New Demos from Next Generation Search Group at University of Helsinki
New Demos from The Next Generation Search Group at University of Helsinki
From the NGIR web site:
The Next Generation Information Retrieval group looks at search and information retrieval in a world impacted by Linux and Google where open source and open standards are becoming a dominant paradigm for internet services, and information retrieval is viewed as a key function in productive internet use. The group uses probabilistic and information-theoretic methods to model information retrieval, and is committed to open source software development. The group also believes distributed, semantic-based and multilingual methods will have a central role in the future of information retrieval.
Alvis — Superpeer Semantic Search Engine
What is ALVIS?
The project will conduct research in the design, use and interoperability of topic-specific search engines with the goal of developing an open source prototype of a distributed, semantic-based search engine. Existing search engines provide poor foundation for semantic web operations…Alvis is funded by EU’s Sixth Framework Programme for Research and Technological Development.
Demos
+ Alvis News Search Engine
A collection of news articles collected from a predefined set of Internet Search related news sites at regular intervals. The database covers the latest articles as well as archives from different popular Web news and blogs resources.
+ Alvis Wikipedia Search
Background about Wikipedia search engine.
+ SMART
Topic specific search for the recent EU project Statistical Multilingual Analysis for Retrieval and Translation.
Overview of SMART search available here. Uses ALVIS technology.

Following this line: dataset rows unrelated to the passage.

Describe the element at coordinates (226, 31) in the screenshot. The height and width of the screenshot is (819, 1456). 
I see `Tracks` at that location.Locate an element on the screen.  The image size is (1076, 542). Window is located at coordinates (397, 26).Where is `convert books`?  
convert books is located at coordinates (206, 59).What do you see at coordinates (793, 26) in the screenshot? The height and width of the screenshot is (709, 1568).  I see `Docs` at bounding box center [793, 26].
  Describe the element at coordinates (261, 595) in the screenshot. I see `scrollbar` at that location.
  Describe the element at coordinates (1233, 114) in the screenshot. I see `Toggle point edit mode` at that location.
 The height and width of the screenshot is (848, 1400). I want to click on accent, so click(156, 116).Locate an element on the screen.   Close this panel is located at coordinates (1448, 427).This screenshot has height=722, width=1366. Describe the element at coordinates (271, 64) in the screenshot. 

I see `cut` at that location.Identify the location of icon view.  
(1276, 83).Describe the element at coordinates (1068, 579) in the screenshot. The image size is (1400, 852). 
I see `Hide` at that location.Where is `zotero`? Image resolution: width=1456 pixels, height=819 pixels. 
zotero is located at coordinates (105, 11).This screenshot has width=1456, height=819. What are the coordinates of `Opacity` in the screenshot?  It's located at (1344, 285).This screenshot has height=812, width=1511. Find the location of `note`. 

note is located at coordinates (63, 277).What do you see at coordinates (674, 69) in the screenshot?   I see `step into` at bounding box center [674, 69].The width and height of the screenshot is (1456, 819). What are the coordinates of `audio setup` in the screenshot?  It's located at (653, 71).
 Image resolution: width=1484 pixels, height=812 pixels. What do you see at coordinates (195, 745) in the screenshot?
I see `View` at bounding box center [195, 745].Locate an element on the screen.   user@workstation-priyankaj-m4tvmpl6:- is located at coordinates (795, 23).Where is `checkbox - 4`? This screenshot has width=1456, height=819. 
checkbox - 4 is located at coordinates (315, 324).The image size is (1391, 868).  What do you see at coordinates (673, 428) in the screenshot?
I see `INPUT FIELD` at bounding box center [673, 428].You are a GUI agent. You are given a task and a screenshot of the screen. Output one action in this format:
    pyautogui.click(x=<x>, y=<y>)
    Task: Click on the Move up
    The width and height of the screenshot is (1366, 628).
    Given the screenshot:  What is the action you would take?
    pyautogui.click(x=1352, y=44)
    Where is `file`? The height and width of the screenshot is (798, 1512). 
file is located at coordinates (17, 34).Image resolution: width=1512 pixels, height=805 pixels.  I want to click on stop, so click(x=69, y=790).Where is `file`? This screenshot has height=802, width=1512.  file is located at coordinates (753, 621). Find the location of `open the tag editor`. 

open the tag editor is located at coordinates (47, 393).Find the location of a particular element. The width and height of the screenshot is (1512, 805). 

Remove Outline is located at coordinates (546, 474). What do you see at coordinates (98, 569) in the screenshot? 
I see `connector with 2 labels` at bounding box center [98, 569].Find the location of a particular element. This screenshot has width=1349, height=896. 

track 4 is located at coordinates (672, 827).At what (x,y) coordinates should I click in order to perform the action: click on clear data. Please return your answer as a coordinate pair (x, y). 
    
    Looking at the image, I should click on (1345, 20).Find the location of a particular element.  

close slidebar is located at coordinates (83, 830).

The crawl uses the ALVIS focussed crawler that is guided by keywords. The key phrases relevant to the crawl are one of the following:
relevance to statistical machine translation with key phrases: cross-?lingual information access, smt systems?, statistical machine translation, textual information access, statistical translation models?, cross-?lingual information retrieval, information extraction,
or both of :
relevance to machine learning with key phrases: machine learning, statistical learning, kernel methods?, string kernels?, rational kernels?, online learning, support vector machines?, SVM, principal component analysis, independent component analysis, PCA, ICA, discriminative language models?, canonical correlation analysis, margin-?based translation models?, statistical language, latent dirichlet, automatic processing,
+ relevance to machine translation with key phrases: machine translation, information retrieval, language models?, translation models?, computational linguistics, lexicon extraction, comprehension aids?, multilingual lexicon, user trials, user evaluation, parallel corpora, language modelling, computer aided translation, comprehension aids, multilingual lexicons?, multilingual corpora, cross-?language information retrieval, natural language processing, multilingual lexicon extraction, human language technology, machine translation technology, machine translation systems?, cross-?lingual information retrieval, linguistic resources.
A list of seed sites for crawl is also available here.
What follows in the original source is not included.